- **WRITTEN PROBLEM**
Give the stretch of material from its first line through the line containing "those [734, 283]" as a JSON list of strings, with one string for each line and blank lines left out.

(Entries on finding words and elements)
-*-

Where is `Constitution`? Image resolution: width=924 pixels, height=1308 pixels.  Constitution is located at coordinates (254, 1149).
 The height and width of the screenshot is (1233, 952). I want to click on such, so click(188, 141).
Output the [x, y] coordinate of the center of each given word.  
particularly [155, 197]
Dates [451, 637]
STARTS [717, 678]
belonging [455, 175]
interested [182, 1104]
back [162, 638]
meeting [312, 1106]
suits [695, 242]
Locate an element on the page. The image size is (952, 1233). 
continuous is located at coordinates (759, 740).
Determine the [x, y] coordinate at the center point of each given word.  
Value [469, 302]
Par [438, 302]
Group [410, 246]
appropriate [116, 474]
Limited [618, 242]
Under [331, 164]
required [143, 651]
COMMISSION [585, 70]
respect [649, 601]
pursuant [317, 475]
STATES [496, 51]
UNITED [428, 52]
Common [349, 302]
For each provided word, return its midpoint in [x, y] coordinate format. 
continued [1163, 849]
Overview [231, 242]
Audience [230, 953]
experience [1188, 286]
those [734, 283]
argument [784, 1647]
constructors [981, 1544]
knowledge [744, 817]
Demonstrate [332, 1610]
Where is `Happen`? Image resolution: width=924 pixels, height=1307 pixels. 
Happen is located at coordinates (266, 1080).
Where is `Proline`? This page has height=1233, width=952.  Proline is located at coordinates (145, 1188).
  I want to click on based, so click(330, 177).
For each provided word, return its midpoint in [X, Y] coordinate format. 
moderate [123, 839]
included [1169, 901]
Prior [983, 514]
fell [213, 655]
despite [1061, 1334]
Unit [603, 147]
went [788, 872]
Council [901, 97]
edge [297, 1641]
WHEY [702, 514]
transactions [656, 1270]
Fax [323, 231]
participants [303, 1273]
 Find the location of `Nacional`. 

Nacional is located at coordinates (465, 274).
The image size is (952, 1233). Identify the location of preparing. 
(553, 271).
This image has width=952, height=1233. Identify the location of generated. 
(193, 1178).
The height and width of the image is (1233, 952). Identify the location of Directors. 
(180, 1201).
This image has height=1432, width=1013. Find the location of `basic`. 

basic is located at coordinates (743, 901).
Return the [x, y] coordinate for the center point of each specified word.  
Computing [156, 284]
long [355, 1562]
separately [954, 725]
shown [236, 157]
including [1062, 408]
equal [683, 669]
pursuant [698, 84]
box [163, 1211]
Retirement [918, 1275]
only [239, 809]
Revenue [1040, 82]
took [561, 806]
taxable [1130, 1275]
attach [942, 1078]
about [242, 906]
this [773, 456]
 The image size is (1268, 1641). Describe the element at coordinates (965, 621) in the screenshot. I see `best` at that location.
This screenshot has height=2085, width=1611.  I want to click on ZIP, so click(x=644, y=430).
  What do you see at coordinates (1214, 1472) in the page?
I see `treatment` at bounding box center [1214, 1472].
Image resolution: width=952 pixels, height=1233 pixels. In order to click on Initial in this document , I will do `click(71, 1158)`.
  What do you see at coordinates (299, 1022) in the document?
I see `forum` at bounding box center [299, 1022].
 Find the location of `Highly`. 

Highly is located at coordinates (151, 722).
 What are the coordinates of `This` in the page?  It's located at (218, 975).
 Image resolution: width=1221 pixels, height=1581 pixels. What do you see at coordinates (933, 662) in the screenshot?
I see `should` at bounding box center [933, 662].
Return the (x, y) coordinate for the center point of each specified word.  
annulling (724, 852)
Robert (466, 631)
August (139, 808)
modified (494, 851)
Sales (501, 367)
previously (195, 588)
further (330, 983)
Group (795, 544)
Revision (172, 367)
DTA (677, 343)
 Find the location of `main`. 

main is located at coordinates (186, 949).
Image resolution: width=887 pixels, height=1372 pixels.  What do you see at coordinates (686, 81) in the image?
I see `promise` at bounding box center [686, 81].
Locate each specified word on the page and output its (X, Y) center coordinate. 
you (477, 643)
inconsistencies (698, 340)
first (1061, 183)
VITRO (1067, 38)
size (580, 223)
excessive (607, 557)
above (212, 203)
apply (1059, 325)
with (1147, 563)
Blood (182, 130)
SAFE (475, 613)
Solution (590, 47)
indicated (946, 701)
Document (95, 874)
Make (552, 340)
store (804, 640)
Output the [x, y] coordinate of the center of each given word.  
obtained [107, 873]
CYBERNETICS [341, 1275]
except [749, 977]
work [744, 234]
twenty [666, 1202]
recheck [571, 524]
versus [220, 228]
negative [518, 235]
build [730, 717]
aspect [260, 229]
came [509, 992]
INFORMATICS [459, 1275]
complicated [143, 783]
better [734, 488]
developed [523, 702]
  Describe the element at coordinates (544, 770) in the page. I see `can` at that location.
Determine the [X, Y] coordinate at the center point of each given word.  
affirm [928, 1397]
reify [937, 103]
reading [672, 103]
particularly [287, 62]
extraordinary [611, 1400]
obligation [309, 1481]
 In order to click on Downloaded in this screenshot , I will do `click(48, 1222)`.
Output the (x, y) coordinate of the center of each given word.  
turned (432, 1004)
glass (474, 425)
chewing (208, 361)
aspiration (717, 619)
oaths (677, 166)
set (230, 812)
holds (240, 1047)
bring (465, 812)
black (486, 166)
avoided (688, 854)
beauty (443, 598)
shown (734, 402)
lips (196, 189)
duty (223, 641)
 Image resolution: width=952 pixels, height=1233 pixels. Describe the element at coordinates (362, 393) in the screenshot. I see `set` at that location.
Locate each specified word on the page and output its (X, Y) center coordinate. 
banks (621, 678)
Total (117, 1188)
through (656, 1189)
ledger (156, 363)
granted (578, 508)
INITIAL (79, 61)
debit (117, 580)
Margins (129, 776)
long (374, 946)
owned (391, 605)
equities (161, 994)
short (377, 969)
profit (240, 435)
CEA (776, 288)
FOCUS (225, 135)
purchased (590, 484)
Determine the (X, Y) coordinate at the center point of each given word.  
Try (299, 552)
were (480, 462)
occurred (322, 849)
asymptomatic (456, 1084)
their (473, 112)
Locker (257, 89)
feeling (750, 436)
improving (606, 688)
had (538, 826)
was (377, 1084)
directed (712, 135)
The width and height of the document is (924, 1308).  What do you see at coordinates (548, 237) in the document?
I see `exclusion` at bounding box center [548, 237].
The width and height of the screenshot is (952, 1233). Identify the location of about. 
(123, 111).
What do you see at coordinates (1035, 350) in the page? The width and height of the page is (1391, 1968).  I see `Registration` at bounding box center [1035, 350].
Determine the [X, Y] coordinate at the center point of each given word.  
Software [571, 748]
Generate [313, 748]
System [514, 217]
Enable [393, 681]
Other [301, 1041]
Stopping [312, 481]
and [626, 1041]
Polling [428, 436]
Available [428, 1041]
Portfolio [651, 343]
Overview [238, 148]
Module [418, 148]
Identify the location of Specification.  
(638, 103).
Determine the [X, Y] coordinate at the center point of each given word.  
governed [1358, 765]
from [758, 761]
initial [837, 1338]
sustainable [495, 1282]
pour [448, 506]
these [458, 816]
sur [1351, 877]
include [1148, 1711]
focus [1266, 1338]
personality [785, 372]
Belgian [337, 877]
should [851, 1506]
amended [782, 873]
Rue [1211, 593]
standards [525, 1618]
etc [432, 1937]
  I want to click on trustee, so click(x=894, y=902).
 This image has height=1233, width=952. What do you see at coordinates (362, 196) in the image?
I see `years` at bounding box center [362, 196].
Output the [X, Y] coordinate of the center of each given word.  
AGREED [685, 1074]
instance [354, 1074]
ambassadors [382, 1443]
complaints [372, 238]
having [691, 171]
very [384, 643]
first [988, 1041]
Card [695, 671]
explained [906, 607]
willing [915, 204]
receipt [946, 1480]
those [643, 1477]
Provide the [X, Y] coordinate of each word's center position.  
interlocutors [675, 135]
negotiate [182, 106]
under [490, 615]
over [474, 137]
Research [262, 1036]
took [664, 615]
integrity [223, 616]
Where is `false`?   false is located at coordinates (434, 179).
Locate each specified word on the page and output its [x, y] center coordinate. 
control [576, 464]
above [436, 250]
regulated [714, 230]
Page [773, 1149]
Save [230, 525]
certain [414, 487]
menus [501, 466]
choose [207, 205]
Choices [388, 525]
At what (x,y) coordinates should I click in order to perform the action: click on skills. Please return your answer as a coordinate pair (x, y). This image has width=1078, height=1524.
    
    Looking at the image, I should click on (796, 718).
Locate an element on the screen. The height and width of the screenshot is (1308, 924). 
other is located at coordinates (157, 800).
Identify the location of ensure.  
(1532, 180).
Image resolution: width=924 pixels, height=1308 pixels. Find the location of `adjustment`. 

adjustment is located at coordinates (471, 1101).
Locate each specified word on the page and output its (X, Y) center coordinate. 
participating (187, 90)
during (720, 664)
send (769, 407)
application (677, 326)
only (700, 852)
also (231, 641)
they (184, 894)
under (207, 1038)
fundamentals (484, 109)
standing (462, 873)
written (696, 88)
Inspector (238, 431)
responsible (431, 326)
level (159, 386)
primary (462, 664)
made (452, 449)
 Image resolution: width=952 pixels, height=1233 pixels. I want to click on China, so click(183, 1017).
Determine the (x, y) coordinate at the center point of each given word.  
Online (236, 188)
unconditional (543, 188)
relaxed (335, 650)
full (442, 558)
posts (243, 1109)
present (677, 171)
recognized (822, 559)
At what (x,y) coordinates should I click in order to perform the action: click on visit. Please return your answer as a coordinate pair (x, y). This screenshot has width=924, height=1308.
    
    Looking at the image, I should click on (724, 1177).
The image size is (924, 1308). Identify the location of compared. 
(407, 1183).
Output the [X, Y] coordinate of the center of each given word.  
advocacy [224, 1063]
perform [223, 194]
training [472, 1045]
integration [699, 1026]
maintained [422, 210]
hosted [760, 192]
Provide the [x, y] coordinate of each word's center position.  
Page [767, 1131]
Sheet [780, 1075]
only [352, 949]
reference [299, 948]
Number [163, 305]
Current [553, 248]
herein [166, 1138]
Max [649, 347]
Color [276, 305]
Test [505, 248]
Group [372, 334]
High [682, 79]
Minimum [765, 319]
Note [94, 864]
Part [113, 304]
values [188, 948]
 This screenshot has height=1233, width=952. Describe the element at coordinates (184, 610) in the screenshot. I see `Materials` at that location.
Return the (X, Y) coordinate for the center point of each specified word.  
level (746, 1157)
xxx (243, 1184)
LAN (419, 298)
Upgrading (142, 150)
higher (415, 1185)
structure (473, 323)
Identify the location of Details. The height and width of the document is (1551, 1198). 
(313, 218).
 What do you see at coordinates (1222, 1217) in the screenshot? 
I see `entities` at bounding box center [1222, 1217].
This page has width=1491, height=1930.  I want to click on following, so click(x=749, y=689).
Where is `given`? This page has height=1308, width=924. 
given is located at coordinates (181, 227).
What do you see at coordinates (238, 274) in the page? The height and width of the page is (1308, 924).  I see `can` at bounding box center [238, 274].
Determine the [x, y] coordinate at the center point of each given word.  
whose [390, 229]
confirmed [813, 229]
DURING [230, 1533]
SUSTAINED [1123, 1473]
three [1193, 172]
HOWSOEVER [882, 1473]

-*-

- **PROBLEM SOLUTION**
[
  "Where is `Constitution`? Image resolution: width=924 pixels, height=1308 pixels.  Constitution is located at coordinates (254, 1149).",
  " The height and width of the screenshot is (1233, 952). I want to click on such, so click(188, 141).",
  "Output the [x, y] coordinate of the center of each given word.  ",
  "particularly [155, 197]",
  "Dates [451, 637]",
  "STARTS [717, 678]",
  "belonging [455, 175]",
  "interested [182, 1104]",
  "back [162, 638]",
  "meeting [312, 1106]",
  "suits [695, 242]",
  "Locate an element on the page. The image size is (952, 1233). ",
  "continuous is located at coordinates (759, 740).",
  "Determine the [x, y] coordinate at the center point of each given word.  ",
  "Value [469, 302]",
  "Par [438, 302]",
  "Group [410, 246]",
  "appropriate [116, 474]",
  "Limited [618, 242]",
  "Under [331, 164]",
  "required [143, 651]",
  "COMMISSION [585, 70]",
  "respect [649, 601]",
  "pursuant [317, 475]",
  "STATES [496, 51]",
  "UNITED [428, 52]",
  "Common [349, 302]",
  "For each provided word, return its midpoint in [x, y] coordinate format. ",
  "continued [1163, 849]",
  "Overview [231, 242]",
  "Audience [230, 953]",
  "experience [1188, 286]",
  "those [734, 283]"
]